Supplied data START
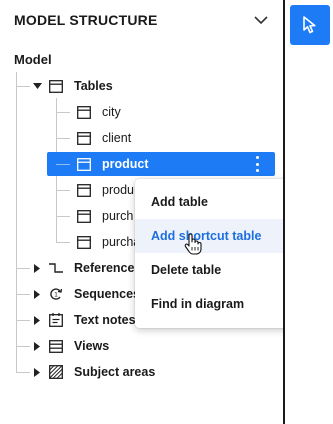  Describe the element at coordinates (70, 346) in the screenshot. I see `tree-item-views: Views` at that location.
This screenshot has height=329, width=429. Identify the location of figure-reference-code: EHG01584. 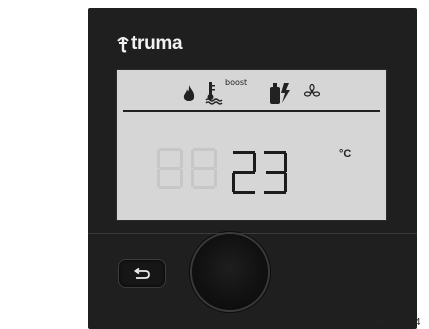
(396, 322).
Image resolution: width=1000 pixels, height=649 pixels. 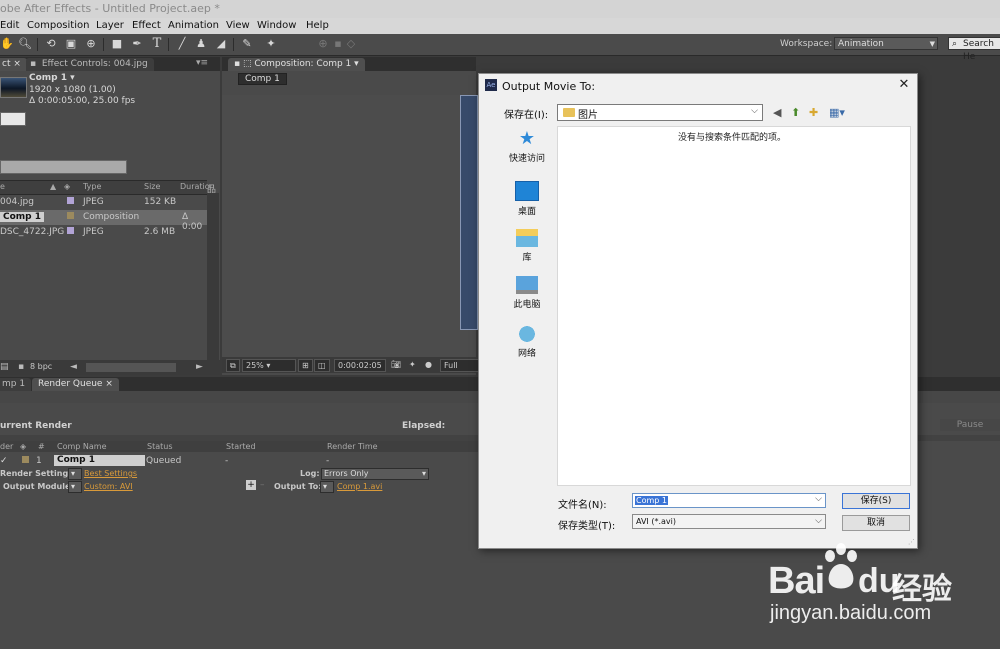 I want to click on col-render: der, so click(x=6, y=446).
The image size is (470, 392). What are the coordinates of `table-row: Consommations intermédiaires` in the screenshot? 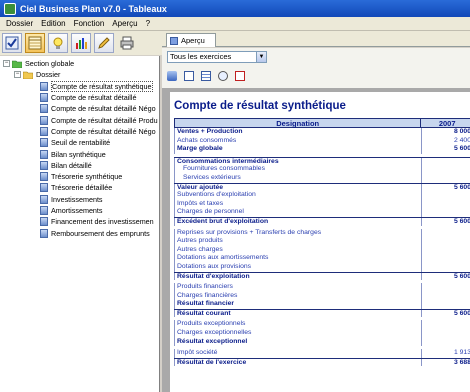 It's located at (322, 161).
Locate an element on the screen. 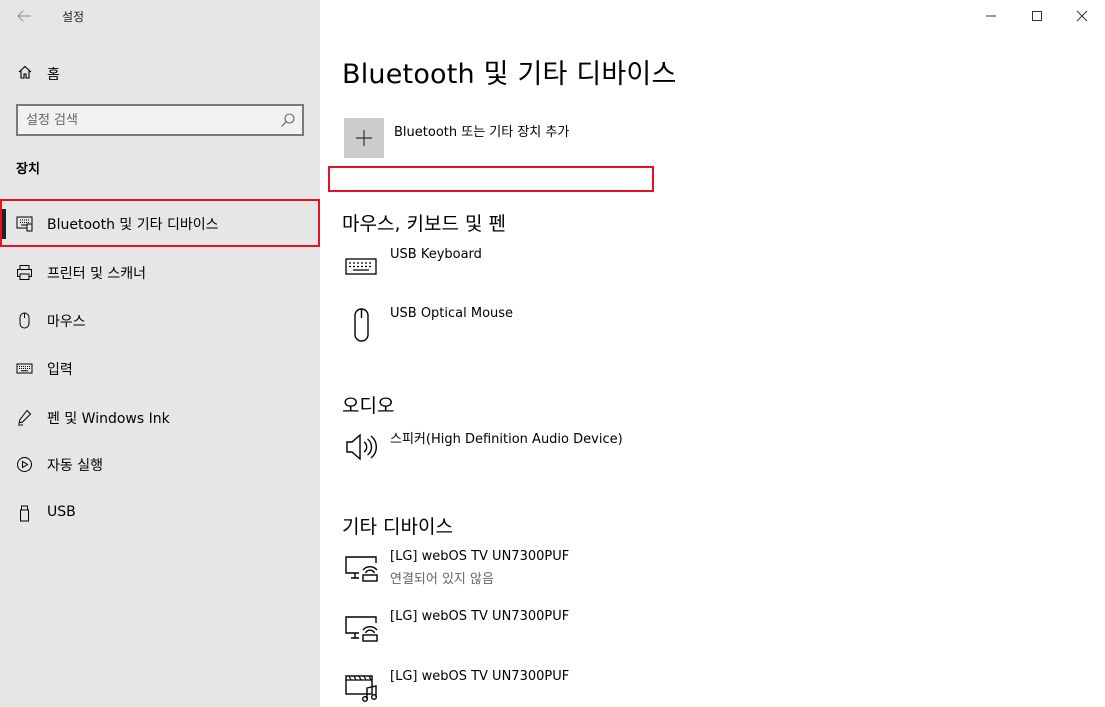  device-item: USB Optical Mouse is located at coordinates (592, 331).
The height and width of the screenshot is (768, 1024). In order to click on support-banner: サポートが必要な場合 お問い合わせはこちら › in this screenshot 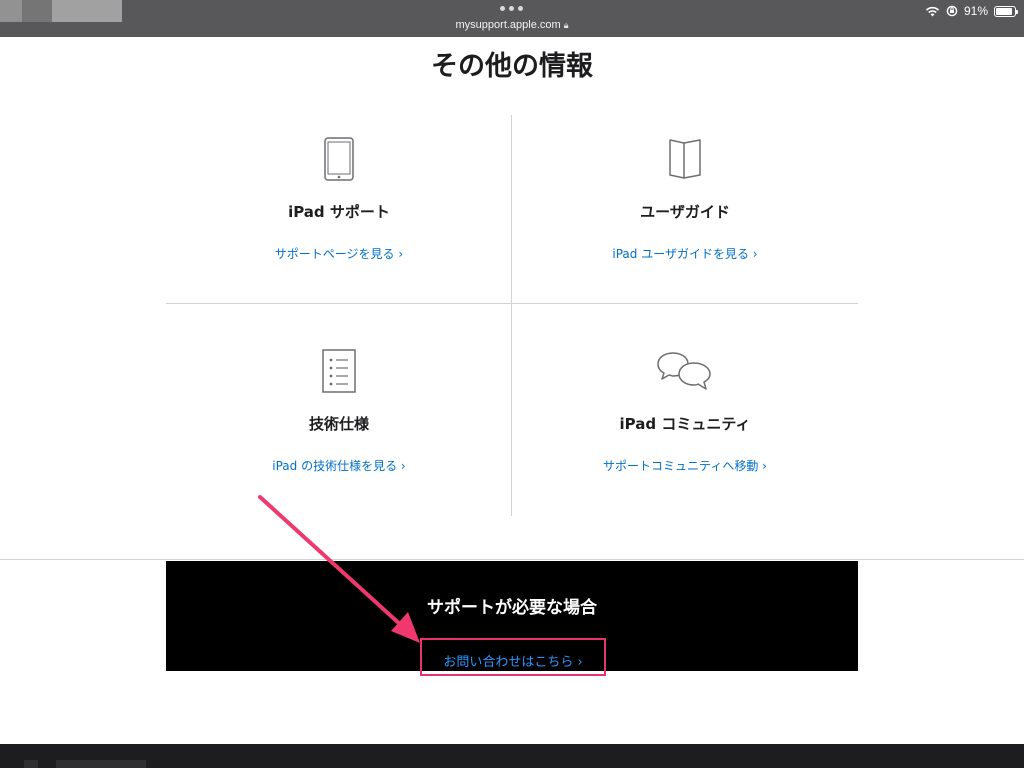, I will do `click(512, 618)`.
Supplied data END
What you need to do: Quote everything from the start of the material down to the line containing "(396, 322).", including both ends, and leave the pictures out.

Written solution:
  Describe the element at coordinates (70, 346) in the screenshot. I see `tree-item-views: Views` at that location.
This screenshot has height=329, width=429. Identify the location of figure-reference-code: EHG01584. 
(396, 322).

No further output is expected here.